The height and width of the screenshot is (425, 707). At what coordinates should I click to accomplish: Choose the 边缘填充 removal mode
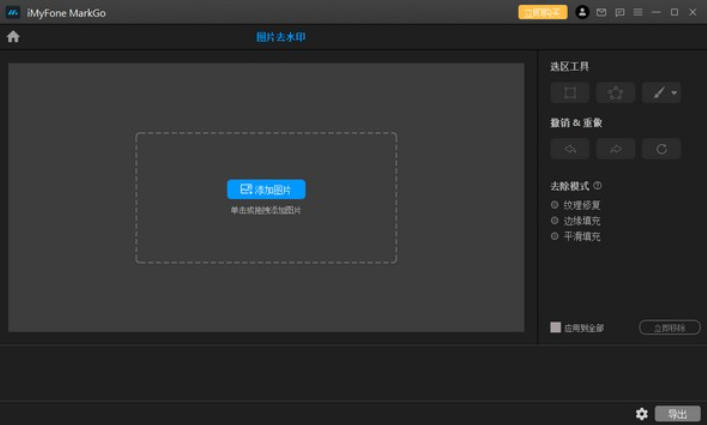pos(555,221)
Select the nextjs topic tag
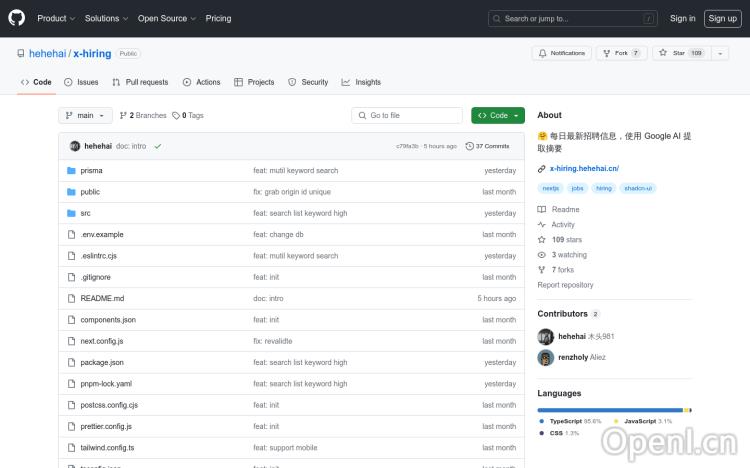The height and width of the screenshot is (468, 750). click(x=550, y=188)
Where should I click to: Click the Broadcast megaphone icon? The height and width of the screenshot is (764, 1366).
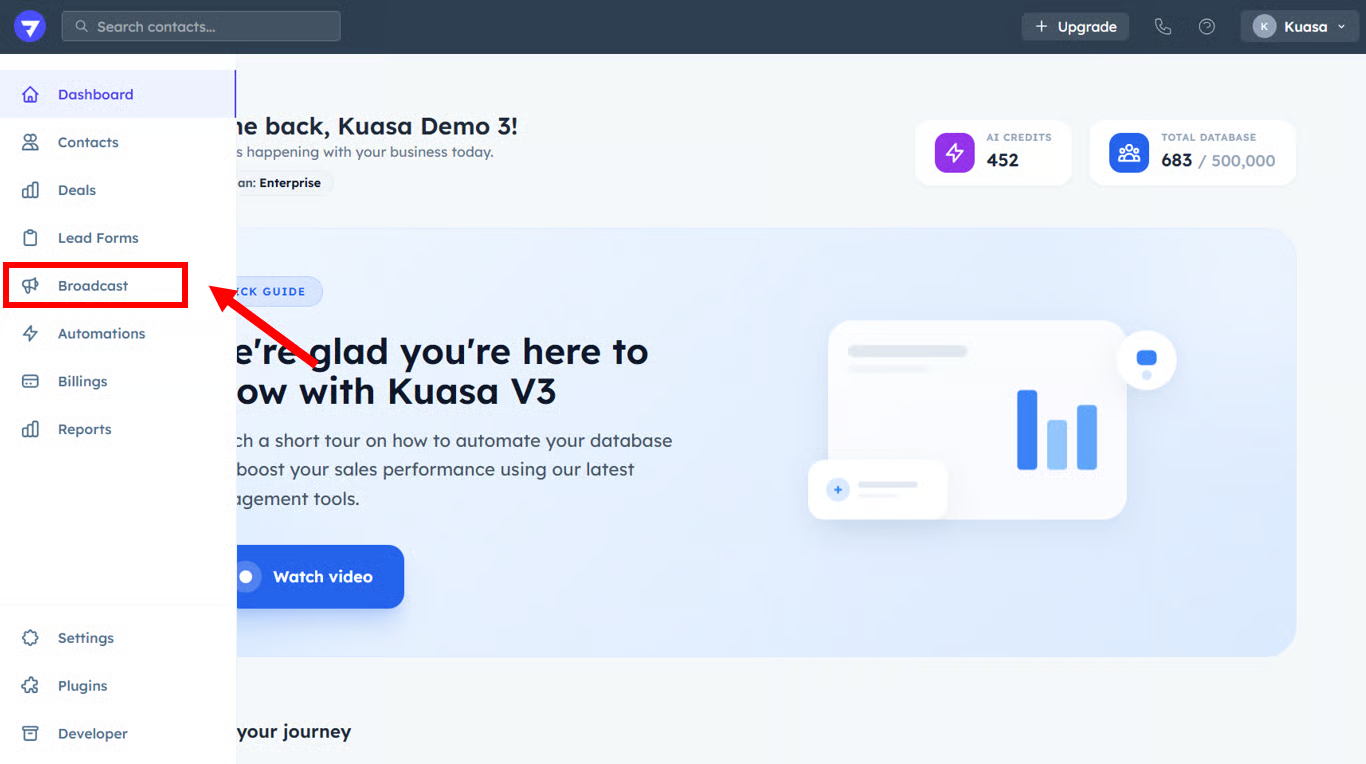pyautogui.click(x=31, y=286)
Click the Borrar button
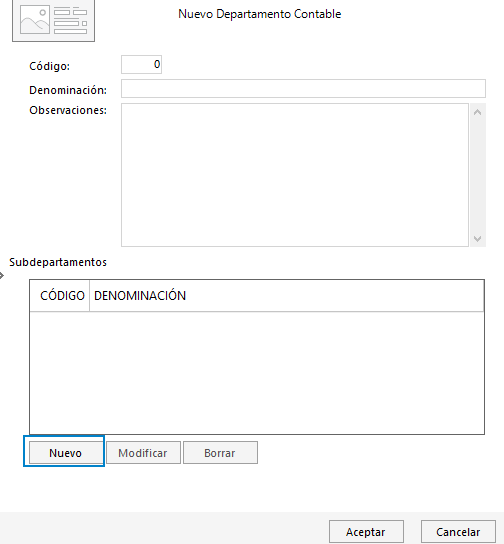Image resolution: width=504 pixels, height=544 pixels. [220, 453]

• _Activity_: From the material above, reproduce everything verbatim except the pictures.

• _Task result_:
The height and width of the screenshot is (425, 707). At what coordinates should I click to accomplish: Choose the 边缘填充 removal mode
pos(555,221)
Select the nextjs topic tag
The height and width of the screenshot is (468, 750). click(x=550, y=188)
Where should I click to: Click the Broadcast megaphone icon? The height and width of the screenshot is (764, 1366).
pyautogui.click(x=31, y=286)
Click the Borrar button
Image resolution: width=504 pixels, height=544 pixels. [220, 453]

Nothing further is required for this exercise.